Seit diesem Sommer ist die Gewalt, der Krieg zurück. Wenn die Entwicklung
so weitergeht, fürchte ich nicht nur die Rückkehr der Politik der verbrannten
Erde der 90er Jahre, als zigtausende Leben und tausende Dörfer ausgelöscht
wurden, sondern weit darüber hinaus.
Warum?
Weil wir jetzt durch Syrien eine Regionalisierung des türkischen Kurdenkonflikts
haben und eine Erstarkung der Kurden, innen und außen. Die PKK und ihr
syrischer Ableger PYD haben im Kampf gegen den „Islamischen Staat“ Bedeutung
gewonnen, auch in den Augen des Westens. Innenpolitisch hat die Kurdenpartei
HDP bei der Parlamentswahl 13 Prozent eingefahren und die absolute Mehrheit
der regierenden AKP verhindert.
...die doch jahrelang
den Ausgleich mit den Kurden versuchte …
Das Ziel dieser Politik war allerdings die bedingungslose Entwaffnung
der PKK. Zuvor hatte man dies erfolglos militärisch versucht. Das Argument
Erdogans war: Wir haben die Türkei reformiert, den Minderheiten mehr Rechte
eingeräumt, die könnt jetzt auch die Kurden nutzen, mehr braucht es nicht.

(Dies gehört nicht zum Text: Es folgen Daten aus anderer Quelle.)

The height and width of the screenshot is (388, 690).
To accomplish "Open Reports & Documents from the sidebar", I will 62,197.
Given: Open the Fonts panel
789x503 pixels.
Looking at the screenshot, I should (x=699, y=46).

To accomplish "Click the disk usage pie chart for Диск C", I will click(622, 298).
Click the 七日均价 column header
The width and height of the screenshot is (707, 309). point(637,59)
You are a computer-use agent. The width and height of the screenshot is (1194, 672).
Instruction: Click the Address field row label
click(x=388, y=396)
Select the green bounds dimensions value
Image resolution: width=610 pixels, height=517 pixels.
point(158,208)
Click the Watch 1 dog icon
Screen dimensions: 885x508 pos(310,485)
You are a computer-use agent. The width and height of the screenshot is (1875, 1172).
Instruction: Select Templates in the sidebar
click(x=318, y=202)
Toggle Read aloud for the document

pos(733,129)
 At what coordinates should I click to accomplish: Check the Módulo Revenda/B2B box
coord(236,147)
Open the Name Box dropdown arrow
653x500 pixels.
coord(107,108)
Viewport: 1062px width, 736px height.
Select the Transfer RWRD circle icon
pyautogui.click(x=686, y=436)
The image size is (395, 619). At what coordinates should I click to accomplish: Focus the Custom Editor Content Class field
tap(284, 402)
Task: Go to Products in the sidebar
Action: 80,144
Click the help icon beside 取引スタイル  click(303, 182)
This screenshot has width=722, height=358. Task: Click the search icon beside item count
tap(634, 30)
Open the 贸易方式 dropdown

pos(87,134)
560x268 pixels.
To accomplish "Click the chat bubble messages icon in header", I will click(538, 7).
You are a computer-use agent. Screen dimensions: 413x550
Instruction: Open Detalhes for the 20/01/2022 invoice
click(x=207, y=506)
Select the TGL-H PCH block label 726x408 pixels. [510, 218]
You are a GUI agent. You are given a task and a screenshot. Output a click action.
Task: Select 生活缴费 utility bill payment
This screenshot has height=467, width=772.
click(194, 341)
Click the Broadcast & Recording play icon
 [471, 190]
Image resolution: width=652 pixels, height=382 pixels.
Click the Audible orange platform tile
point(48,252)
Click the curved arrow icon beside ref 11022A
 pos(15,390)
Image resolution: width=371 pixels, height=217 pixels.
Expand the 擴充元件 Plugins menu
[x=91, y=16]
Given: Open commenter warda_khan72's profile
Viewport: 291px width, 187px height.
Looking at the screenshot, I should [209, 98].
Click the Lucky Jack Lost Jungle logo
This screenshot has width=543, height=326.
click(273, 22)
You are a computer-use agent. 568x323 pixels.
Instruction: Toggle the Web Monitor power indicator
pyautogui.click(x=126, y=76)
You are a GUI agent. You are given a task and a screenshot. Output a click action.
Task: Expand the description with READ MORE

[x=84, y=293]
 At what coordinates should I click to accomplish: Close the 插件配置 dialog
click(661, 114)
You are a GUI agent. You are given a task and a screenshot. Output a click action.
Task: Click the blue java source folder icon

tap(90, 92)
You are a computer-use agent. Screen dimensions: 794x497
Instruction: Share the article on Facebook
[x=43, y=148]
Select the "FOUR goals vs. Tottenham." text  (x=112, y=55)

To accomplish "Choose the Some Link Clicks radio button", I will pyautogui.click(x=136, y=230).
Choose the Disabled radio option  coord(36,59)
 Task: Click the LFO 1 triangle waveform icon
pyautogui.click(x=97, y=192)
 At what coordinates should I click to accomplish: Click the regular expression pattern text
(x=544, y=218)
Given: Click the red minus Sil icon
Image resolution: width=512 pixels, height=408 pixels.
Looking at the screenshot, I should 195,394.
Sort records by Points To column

Was ist daran falsch? Will nicht auch die Mehrheit der Kurden einfach
Frieden, kulturelle Rechte, etwas Wohlstand?
Das stimmt, die Mehrheit der Kurden lehnt Gewalt ab. Für sehr viele ist
aber die PKK keine Terrororganistion, sondern sie sehen sie als Reaktion
auf die lange massive Unterdrückung durch den türkischen Staat.
Dann müssten sie
praktisch d’accord mit Erdogan sein: Frieden und Reformen…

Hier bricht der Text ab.